Image Transforms
Image transforms are essential for nearly every computer vision task. They are used for preprocessing (e.g., resizing images to a uniform size, normalizing pixel values) and, critically, for data augmentation (e.g., applying random rotations, crops, and color shifts to the training data). Data augmentation is a key technique for preventing overfitting and improving model robustness.
xTorch provides a massive library of image transforms, from basic operations to advanced, state-of-the-art augmentation techniques.
All image transforms are located under the xt::transforms::image namespace and their headers can be found in the <xtorch/transforms/image/> directory.
General Usage
The most common way to use image transforms is to chain them together into a pipeline using xt::transforms::Compose. This pipeline is then passed to your Dataset during construction, which will apply the transformations to each image as it is loaded.
#include <xtorch/xtorch.h>
#include <iostream>
int main() {
// This is a standard data augmentation pipeline for training on ImageNet
auto training_transforms = std::make_unique<xt::transforms::Compose>(
// Resize the smaller edge to 256, maintaining aspect ratio
std::make_shared<xt::transforms::image::Resize>(256),
// Randomly crop a 224x224 patch
std::make_shared<xt::transforms::image::RandomCrop>(std::vector<int64_t>{224, 224}),
// Randomly flip the image horizontally with a 50% probability
std::make_shared<xt::transforms::image::RandomHorizontalFlip>(/*p=*/0.5),
// Apply some color jitter
std::make_shared<xt::transforms::image::ColorJitter>(),
// Normalize the image using ImageNet mean and stddev
std::make_shared<xt::transforms::general::Normalize>(
std::vector<float>{0.485, 0.456, 0.406},
std::vector<float>{0.229, 0.224, 0.225}
)
);
// This pipeline would be passed to a dataset
// auto dataset = xt::datasets::ImageFolderDataset("./data", std::move(training_transforms));
}!!! info "Constructor Options"
Nearly all transforms are configurable through their constructors. This includes parameters like sizes, probabilities (p), rotation degrees, and more. Always refer to the specific header file in <xtorch/transforms/image/> for a full list of available settings.
Available Transforms by Category
Geometric Transforms
These transforms alter the spatial properties of the image.

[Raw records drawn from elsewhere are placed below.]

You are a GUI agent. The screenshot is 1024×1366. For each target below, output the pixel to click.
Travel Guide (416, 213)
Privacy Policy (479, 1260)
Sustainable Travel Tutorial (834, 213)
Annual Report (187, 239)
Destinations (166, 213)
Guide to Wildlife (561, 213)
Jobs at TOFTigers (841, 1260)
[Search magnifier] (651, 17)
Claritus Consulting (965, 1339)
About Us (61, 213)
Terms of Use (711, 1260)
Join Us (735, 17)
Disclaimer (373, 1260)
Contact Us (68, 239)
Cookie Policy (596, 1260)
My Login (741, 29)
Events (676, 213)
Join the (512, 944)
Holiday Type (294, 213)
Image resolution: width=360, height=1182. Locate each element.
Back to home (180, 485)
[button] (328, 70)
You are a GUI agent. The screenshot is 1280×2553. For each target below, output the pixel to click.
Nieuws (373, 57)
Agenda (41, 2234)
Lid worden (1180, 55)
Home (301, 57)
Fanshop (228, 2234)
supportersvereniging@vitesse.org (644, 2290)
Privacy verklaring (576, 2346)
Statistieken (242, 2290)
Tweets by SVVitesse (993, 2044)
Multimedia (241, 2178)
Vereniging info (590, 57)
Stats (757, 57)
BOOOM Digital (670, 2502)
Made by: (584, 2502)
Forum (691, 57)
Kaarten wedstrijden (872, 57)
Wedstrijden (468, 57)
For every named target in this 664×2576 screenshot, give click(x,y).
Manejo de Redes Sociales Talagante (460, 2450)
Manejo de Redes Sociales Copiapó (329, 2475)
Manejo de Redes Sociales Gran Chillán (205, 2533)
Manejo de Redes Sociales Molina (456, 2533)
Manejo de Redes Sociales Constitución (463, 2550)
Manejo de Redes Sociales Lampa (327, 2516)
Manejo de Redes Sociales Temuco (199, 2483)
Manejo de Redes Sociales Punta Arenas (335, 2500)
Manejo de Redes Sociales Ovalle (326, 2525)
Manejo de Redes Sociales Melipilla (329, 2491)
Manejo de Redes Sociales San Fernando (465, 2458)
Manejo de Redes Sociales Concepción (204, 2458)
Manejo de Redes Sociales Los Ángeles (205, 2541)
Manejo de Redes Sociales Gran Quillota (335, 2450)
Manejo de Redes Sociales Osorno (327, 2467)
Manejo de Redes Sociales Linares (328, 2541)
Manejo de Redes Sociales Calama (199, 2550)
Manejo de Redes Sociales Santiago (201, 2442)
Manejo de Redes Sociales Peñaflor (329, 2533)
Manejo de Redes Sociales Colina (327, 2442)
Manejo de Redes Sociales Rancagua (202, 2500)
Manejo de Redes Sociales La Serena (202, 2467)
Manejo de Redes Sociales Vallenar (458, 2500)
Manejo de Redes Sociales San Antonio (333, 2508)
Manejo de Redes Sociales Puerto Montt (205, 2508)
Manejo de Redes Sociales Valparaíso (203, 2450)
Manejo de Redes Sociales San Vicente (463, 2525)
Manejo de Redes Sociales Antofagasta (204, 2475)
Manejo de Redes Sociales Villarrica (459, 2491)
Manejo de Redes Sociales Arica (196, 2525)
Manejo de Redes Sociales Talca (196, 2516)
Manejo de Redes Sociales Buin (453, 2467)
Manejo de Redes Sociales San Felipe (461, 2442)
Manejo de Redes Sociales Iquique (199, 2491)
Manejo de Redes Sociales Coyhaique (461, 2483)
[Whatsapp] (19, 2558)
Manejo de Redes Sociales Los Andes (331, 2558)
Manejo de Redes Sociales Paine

| Transform | Description |
|---|---|
Resize |
Resizes the input image to a given size. |
Scale |
An alias for Resize. |
LongestMaxSize |
Resizes the longest edge to a max size, maintaining aspect ratio. |
SmallestMaxSize |
Resizes the smallest edge to a max size, maintaining aspect ratio. |
Crop |
Crops the image at a specified location and size. |
CenterCrop |
Crops the central part of the image. |
RandomCrop |
Crops a random part of the image. |
RandomResizedCrop |
Crops a random part of the image and resizes it to a specific size. A common training augmentation. |
Flip |
Flips the image vertically, horizontally, or both. |
HorizontalFlip |
Flips the image horizontally. |
VerticalFlip |
Flips the image vertically. |
RandomHorizontalFlip |
Randomly flips the image horizontally with a given probability. |
RandomVerticalFlip |
Randomly flips the image vertically with a given probability. |
RandomFlip |
Randomly flips the image horizontally and/or vertically. |
Pad |
Pads the image on all sides with a given value. |
PadIfNeeded |
Pads the image to a minimum height and width. |
Rotation |
Rotates the image by a specified angle. |
RandomRotation |
Rotates the image by a random angle within a given range. |
Affine |
Applies a general affine transformation to the image. |
RandomAffine |
Applies a random affine transformation. |
Perspective |
Applies a perspective transformation. |
RandomPerspective |
Applies a random perspective transformation. |
ElasticTransform |
Applies an elastic deformation to the image. |
GridDistortion |
Applies a grid distortion effect. |
OpticalDistortion |
Applies an optical barrel/pincushion distortion. |
Color & Photometric Transforms
These transforms alter the pixel values, colors, brightness, and contrast of the image.
| Transform | Description |
|---|---|
ColorJitter |
Randomly changes the brightness, contrast, saturation, and hue of an image. |
RandomBrightnessContrast |
Randomly changes the brightness and contrast. |
Grayscale |
Converts the image to grayscale. |
RandomGrayscale |
Randomly converts the image to grayscale with a given probability. |
Posterize |
Reduces the number of bits for each color channel. |
RandomPosterize |
Randomly applies posterization. |
Solarize |
Inverts all pixel values above a threshold. |
RandomSolarize |
Randomly applies solarization. |
Invert |
Inverts the colors of the image. |
RandomInvert |
Randomly inverts the colors. |
Equalize |
Applies histogram equalization to the image. |
RandomEqualize |
Randomly applies histogram equalization. |
CLAHE |
Applies Contrast Limited Adaptive Histogram Equalization. |
ChannelShuffle |
Randomly shuffles the color channels of the image. |
RandomGamma |
Applies random gamma correction. |
RandomAdjustSharpness |
Randomly adjusts the sharpness of the image. |
RandomAutoContrast |
Randomly applies automatic contrast adjustment. |
FancyPCA |
Applies PCA-based color augmentation. |
Augmentation & Erasing Transforms
These are advanced augmentation techniques that often involve erasing or mixing parts of images.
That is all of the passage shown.